┌────────

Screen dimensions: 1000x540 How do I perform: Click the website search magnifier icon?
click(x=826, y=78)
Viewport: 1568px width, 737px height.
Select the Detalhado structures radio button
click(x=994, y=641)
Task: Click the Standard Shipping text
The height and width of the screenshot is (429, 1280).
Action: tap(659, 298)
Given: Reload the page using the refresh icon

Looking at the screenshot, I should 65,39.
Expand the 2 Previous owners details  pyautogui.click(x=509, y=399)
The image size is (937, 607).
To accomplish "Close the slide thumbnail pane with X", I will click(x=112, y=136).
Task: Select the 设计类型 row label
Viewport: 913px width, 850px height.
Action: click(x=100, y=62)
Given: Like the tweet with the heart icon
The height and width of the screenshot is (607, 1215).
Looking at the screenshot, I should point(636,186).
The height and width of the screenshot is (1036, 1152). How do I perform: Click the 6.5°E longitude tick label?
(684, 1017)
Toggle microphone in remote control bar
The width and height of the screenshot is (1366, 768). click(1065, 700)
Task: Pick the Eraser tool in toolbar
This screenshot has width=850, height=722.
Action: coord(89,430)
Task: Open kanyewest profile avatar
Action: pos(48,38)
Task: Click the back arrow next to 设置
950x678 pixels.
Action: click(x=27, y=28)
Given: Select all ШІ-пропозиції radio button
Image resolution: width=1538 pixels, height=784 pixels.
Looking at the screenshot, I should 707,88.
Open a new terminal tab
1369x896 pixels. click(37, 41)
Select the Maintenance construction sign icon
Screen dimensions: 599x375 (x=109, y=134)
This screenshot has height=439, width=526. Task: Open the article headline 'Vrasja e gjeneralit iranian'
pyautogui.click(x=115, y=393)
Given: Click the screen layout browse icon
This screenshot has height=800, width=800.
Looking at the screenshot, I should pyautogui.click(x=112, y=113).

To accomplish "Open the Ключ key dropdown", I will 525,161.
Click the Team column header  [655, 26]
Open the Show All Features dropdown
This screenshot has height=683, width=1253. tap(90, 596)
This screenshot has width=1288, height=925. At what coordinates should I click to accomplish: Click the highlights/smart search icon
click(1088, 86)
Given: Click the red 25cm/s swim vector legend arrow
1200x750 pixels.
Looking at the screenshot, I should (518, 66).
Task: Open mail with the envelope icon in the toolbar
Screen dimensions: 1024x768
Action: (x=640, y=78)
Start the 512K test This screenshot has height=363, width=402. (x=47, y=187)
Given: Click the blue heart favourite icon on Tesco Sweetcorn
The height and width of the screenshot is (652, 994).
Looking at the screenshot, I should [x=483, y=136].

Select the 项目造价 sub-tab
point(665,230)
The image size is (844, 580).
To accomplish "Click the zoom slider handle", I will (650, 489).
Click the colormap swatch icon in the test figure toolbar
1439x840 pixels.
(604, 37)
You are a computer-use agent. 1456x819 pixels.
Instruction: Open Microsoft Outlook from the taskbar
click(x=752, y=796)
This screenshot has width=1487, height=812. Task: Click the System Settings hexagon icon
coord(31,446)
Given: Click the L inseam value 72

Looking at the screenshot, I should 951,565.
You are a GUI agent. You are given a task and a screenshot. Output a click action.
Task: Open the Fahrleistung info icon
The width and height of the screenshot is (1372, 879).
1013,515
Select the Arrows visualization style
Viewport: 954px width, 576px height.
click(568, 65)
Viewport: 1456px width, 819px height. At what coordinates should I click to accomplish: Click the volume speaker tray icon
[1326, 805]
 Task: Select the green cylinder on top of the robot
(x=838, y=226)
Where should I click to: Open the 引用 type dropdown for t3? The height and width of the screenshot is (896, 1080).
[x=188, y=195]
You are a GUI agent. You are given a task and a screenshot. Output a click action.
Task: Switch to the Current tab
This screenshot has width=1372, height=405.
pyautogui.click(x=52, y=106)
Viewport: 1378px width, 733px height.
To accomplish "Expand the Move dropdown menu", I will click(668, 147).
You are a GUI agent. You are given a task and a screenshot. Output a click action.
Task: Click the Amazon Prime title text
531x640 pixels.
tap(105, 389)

└────────

### TASK INSTRUCTIONS
Edit the data from the top through the line that contains "Expand the 2", changing "Standard Shipping" to "Express Shipping" and leaving everything else as it is.

### THE COMPLETED TASK
Screen dimensions: 1000x540 How do I perform: Click the website search magnifier icon?
click(x=826, y=78)
Viewport: 1568px width, 737px height.
Select the Detalhado structures radio button
click(x=994, y=641)
Task: Click the Express Shipping text
The height and width of the screenshot is (429, 1280).
Action: tap(659, 298)
Given: Reload the page using the refresh icon

Looking at the screenshot, I should 65,39.
Expand the 2 Previous owners details  pyautogui.click(x=509, y=399)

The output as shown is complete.